В наступившей тишине эта фраза не сумела затеряться. Прошли годы, прежде чем Ирэн впервые произнесла фразу подобной важности. Я взял со стола свой бокал и осушил его залпом. Фраза Ирэн пробуждала какие-то темные мысли, которые лучше было не освещать, и в целом все обернулось к лучшему. Я наполнил свой бокал. Как все-таки богата жизнь! Вот так человек сражается с призраками, но в итоге все образуется. Вот он я — с бокалом в руке, весельчак, бойкий малый, любитель девочек. Да ведь и я тоже кое-чем обзавелся. И словно затем, чтобы оправдать устроенную мною неразбериху, с бокалом красного вина в руке я обозрел свои владения: Ирэн, которую я любил сердцем; моя забавная соседка, которую ничто не мешало мне вновь увидеть; Марина, которую я любил за нее саму и которая была в любви самим милосердием; Даниэль, которая когда-нибудь, возможно, станет приятной супругой.
Ирэн, по своему обыкновению молчаливая, тоже о чем-то думала. Время от времени она поднимала крышечку кофейного ситечка, чтобы посмотреть, хорошо ли сцеживается кофе. Послеполуденное время тоже текло капля за каплей. После столь долгой разлуки мы непременно отправимся в отель.
— А почему не к вам? — спросила Ирэн. — Нам там будет удобнее.
— Я достал свои чемоданы. И все разбросал посреди комнаты. Лучше в отель.
Снаружи солнце казалось спелым фруктом.
— Август, уже осень, — сказала Ирэн.
В самом деле, от мостовых и с неба исходила такая истома, что отнимались руки и ноги. Мы пересекли скверик.
— Не хочешь ли присесть на минутку на скамейку? Мне кажется, здесь очень мило.

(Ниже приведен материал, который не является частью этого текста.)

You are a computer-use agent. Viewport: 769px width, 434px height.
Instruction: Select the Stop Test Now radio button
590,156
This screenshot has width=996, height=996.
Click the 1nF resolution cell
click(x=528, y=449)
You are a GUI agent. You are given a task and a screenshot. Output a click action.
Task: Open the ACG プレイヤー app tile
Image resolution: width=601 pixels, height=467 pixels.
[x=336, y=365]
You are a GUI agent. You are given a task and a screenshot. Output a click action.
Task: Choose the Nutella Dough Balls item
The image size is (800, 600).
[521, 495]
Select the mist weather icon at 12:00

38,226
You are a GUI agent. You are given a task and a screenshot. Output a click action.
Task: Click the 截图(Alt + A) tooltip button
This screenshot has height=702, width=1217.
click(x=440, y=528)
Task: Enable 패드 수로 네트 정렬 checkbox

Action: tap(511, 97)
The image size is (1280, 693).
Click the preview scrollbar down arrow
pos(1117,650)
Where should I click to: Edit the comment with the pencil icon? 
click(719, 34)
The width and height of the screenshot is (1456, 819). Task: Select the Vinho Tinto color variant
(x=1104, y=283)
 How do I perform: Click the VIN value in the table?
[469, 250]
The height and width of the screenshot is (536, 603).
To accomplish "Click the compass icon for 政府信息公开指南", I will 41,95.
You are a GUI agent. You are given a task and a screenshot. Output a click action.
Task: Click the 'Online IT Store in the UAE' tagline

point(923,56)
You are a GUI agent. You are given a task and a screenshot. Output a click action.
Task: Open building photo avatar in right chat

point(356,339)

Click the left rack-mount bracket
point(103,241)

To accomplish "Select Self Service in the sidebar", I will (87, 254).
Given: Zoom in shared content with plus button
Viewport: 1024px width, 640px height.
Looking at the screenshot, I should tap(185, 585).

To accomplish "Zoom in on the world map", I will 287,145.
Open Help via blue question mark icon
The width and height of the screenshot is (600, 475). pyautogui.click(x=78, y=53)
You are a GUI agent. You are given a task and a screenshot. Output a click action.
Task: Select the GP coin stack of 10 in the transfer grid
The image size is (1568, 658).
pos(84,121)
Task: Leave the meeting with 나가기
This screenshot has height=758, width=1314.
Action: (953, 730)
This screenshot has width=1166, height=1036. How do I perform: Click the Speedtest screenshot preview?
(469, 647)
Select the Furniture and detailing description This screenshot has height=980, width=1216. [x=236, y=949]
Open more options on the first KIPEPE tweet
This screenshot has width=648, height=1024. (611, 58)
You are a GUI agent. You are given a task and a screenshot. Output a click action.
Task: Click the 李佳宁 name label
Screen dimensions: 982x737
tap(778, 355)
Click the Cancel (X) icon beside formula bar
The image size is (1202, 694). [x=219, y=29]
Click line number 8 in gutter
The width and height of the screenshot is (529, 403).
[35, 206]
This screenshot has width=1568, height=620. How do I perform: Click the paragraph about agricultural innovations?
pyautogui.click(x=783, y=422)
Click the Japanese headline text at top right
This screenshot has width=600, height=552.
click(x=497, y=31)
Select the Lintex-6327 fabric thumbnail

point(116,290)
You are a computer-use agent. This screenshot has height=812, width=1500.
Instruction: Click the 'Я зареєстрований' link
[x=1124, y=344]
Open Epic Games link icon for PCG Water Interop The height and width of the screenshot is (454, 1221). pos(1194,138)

Она смахнула пыль с лавочки своими перчатками. Села и поставила сумочку между нами. Достала пудреницу и поправила свой макияж. Голуби бегали как заводные по краю тротуара. Туристы с фотоаппаратами на шее щелкали собор Святой Мадлен со всех сторон. Ирэн кончила пудриться, навела порядок в своей сумочке: ручка, письмо, платок.
— Ну пойдемте, — сказала она.
В этом районе мы знали много отелей. В первом, куда я вошел, не было свободных мест. Второй изменил профиль: в нем больше не сдавали комнаты случайным прохожим. Прямо напротив находилось специальное, ставшее почти подпольным заведение старинный дом, обнесенный оградой. Я опасался, что подобное заведение может Ирэн не понравиться.
— Не имеет значения, — сказала она, — зайдем сюда.